Along with dense breast tissue and one-view findings, the team listed other contributing factors for missed cancers, each accounting for four or less of the missed cases. These included the following: developing asymmetries, distracting findings, postsurgical changes, benign-appearing masses, edge of image, patient positioning, very few calcifications, and poor image quality.

"Radiologists should be cognizant of these pitfalls to improve cancer detection on screening DBT," Zhou said.

A significant role

Breast density also played a significant role in the Bahl team's study, which focused on evaluating the characteristics of interval cancers. The researchers also found a false-negative rate of 0.8 per 1,000 DBT exams (110/143,622).

The team found that of the 110 women with false-negative cancers, 74 had heterogeneously dense or extremely dense breasts on mammography while the remaining 36 had a prior history of breast cancer.

The researchers also reported that 96 of the missed cancers were invasive malignancies, which had an average size of 15 mm. Of these cases with available data, 81.3% (74/91) were grade 2 or 3, 84% (79/94) were estrogen receptor-positive, and 35.3% (30/85) were lymph node-positive.

Additional imaging modalities and symptoms helped diagnose the false-negative cancers. Presented symptoms helped diagnose 60 (54.5%) of the cases, high-risk screening MRI detected 44 (40%), and other imaging modalities such as PET/CT detected five cases (4.5%). Elective prophylactic mastectomy incidentally diagnosed breast cancer in one case.
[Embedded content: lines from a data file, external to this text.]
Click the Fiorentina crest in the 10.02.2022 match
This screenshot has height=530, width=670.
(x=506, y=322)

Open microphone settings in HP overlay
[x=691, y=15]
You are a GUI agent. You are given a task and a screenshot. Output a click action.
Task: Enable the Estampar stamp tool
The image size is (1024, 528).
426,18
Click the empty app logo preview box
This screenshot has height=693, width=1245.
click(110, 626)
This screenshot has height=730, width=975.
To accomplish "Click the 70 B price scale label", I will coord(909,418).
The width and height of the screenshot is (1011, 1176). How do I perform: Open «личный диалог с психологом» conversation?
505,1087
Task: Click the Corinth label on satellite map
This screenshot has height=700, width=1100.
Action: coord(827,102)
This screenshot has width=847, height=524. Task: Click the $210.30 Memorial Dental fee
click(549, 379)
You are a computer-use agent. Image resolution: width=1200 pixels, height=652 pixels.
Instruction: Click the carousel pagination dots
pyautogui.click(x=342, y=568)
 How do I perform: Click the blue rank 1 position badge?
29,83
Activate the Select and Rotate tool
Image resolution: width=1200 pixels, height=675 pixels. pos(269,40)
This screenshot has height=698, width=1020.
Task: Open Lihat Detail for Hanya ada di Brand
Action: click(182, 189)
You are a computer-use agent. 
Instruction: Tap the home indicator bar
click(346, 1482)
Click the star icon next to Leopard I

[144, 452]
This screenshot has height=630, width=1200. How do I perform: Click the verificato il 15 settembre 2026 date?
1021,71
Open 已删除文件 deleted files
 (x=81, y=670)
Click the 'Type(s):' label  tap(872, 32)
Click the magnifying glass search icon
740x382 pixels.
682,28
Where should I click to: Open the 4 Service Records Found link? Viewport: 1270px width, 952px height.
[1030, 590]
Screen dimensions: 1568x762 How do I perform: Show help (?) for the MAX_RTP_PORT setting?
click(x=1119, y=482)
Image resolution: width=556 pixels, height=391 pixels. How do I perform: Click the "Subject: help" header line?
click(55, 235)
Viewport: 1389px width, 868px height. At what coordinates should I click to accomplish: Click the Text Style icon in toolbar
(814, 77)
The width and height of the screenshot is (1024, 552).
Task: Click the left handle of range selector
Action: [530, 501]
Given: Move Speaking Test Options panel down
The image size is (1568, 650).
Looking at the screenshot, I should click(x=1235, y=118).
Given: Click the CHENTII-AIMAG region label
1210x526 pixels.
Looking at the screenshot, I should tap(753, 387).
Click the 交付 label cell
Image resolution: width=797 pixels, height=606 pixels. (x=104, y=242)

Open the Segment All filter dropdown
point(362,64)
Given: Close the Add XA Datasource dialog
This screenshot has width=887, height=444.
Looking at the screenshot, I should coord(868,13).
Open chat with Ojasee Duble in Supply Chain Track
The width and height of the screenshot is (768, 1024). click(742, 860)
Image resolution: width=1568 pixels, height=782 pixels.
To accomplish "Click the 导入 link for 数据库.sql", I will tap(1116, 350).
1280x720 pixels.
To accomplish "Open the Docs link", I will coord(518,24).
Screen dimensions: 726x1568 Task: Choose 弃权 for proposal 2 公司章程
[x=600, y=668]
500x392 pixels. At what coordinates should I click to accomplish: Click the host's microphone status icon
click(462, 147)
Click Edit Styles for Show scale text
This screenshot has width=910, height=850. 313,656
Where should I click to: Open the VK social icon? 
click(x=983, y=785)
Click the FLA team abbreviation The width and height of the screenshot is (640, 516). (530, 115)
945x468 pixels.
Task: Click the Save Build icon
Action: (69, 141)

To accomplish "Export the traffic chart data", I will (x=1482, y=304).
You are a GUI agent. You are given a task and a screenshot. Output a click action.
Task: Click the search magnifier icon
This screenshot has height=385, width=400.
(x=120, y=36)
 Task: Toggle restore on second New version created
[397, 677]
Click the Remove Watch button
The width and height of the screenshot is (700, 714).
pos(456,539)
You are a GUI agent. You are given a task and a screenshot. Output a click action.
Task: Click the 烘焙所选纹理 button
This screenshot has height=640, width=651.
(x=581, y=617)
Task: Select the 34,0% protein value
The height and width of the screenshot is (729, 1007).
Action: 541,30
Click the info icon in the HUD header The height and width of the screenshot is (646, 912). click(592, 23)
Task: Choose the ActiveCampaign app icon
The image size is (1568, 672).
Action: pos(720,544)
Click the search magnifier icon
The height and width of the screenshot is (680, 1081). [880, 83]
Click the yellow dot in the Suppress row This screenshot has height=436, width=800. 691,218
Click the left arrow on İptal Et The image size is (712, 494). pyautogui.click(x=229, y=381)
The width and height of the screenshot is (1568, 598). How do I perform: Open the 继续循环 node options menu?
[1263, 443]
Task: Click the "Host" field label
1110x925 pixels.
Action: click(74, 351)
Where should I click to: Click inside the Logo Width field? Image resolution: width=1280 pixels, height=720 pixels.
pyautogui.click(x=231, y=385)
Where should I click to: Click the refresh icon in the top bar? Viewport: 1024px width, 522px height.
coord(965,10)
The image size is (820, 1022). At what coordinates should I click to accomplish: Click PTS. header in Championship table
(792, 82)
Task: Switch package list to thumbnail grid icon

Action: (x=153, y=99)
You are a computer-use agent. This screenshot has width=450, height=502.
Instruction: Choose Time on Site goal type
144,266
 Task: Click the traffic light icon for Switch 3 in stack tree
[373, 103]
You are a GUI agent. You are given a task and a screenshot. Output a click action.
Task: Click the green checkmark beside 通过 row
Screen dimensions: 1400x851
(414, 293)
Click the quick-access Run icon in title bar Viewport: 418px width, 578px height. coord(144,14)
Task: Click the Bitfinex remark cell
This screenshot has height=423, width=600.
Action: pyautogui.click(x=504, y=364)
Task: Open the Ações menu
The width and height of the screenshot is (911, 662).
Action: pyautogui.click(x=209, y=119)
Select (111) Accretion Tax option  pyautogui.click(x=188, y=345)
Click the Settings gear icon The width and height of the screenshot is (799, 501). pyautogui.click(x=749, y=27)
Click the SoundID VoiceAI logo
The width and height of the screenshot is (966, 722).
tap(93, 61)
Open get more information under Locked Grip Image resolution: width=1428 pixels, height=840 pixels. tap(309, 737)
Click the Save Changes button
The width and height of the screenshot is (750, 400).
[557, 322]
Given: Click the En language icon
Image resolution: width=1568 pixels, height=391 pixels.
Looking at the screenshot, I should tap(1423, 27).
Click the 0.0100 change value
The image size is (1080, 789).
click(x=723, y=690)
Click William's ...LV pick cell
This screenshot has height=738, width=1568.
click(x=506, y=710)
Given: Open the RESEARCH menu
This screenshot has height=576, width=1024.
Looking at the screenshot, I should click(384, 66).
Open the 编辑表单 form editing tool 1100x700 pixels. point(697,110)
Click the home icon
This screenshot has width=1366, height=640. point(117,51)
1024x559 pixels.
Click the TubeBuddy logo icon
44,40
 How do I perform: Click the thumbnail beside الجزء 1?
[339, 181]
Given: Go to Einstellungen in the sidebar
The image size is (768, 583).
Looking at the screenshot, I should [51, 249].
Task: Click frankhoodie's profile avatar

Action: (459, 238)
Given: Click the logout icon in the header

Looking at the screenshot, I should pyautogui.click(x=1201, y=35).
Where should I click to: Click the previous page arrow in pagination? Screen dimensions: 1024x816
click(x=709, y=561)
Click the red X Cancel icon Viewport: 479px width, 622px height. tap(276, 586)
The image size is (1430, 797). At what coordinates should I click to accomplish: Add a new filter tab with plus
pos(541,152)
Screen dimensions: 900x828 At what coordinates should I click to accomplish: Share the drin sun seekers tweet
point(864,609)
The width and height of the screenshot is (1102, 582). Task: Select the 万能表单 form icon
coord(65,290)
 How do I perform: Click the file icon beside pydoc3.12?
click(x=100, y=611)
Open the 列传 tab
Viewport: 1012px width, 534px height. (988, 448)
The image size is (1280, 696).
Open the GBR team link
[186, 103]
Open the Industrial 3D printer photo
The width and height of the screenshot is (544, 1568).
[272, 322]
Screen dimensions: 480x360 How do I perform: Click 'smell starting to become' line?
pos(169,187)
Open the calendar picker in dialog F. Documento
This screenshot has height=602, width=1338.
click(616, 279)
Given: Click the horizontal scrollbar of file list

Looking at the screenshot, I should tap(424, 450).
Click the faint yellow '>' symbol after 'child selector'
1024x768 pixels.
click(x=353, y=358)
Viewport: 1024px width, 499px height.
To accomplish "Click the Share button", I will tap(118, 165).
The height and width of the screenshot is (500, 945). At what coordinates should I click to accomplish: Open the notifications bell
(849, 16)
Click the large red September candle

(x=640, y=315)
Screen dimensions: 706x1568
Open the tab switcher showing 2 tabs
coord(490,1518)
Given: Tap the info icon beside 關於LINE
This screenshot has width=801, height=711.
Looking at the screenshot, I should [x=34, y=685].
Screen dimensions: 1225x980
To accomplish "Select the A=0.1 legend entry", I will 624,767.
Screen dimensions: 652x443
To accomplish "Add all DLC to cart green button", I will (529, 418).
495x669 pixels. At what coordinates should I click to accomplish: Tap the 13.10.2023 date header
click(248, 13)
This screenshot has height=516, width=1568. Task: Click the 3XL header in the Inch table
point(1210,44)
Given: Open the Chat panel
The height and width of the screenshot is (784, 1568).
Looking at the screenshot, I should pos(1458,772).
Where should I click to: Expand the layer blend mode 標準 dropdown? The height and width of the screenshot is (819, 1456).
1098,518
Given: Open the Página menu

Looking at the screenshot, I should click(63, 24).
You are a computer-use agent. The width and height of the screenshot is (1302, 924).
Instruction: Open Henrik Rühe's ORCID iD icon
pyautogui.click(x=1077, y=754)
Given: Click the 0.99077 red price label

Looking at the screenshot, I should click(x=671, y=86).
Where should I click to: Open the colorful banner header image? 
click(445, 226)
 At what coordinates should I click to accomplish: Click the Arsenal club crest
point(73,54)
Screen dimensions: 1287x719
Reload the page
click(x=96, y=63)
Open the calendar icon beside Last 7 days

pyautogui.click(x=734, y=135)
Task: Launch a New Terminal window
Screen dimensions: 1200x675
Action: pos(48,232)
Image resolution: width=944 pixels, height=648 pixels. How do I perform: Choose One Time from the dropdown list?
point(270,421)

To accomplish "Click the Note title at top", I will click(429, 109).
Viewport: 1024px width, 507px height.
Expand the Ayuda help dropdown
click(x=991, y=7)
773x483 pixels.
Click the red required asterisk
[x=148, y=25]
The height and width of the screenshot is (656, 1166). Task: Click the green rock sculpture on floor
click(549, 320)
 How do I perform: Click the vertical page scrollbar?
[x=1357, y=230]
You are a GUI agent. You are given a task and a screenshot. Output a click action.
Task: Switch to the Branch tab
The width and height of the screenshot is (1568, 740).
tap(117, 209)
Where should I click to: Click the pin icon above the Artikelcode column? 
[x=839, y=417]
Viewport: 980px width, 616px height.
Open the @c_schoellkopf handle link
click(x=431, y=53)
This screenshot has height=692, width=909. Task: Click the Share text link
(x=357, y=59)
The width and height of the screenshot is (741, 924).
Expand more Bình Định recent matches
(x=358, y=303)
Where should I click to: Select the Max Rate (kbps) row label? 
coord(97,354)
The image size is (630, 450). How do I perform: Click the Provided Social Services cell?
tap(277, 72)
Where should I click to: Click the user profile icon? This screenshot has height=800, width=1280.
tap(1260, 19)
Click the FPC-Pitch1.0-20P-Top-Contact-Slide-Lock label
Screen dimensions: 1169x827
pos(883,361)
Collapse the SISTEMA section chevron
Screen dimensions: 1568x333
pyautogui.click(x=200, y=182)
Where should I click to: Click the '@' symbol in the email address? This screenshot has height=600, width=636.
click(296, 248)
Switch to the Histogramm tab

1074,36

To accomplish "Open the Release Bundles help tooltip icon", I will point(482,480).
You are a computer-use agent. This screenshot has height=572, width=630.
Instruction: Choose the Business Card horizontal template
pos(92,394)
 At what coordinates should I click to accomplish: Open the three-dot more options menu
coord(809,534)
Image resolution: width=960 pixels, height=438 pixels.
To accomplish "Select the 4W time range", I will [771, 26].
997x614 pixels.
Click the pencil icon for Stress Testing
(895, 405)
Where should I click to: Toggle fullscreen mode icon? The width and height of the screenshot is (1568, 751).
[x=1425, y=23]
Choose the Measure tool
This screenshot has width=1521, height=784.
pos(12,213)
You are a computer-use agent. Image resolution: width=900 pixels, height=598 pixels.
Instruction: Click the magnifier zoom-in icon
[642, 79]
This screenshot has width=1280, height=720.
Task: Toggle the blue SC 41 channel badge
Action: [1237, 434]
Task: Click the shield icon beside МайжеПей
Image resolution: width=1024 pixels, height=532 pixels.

Researchers at the ARRS annual meeting described false-negative rates and characteristics on screening digital breast tomosynthesis (DBT). For these images, Dr. Manisha Bahl from Harvard Medical School described an asymptomatic false-negative case from a 53-year-old woman with a personal history of breast cancer. About 10 days after her initial screening, the woman underwent high-risk breast MRI which showed linear nonmass enhancement in the central area of the left breast. MRI-guided biopsy indicated grade-three ductal carcinoma in situ (DCIS), though this was upgraded to DCIS with microinvasion upon mastectomy. Images courtesy of ARRS.Researchers at the ARRS annual meeting described false-negative rates and characteristics on screening digital breast tomosynthesis (DBT). For these images, Dr. Manisha Bahl from Harvard Medical School described an asymptomatic false-negative case from a 53-year-old woman with a personal history of breast cancer. About 10 days after her initial screening, the woman underwent high-risk breast MRI which showed linear nonmass enhancement in the central area of the left breast. MRI-guided biopsy indicated grade-three ductal carcinoma in situ (DCIS), though this was upgraded to DCIS with microinvasion upon mastectomy. Images courtesy of ARRS.

Finally, the team reported that MRI-detected false-negative cancers were less likely to be invasive malignancies compared with symptomatic false-negative cancers. Of the 44 cases detected by MRI, 33 (75%) were invasive malignancies, compared with 58 (96.7%) of the 60 that were symptomatic false-negative cases on DBT (p < 0.001). Also, MRI-detected cancers were less likely to be lymph node positive (6/31) compared with symptoms (21/50, p = 0.04).

"Further research is needed to understand the role of supplemental screening with MRI in women at risk for interval cancers with DBT alone and to understand the impact of screening with DBT on long-term patient outcomes," Bahl said.

She added that the ongoing Tomosynthesis Mammographic Imaging Screening Trial (TMIST) will shed insight into whether DBT leads to a reduction in advanced breast cancers.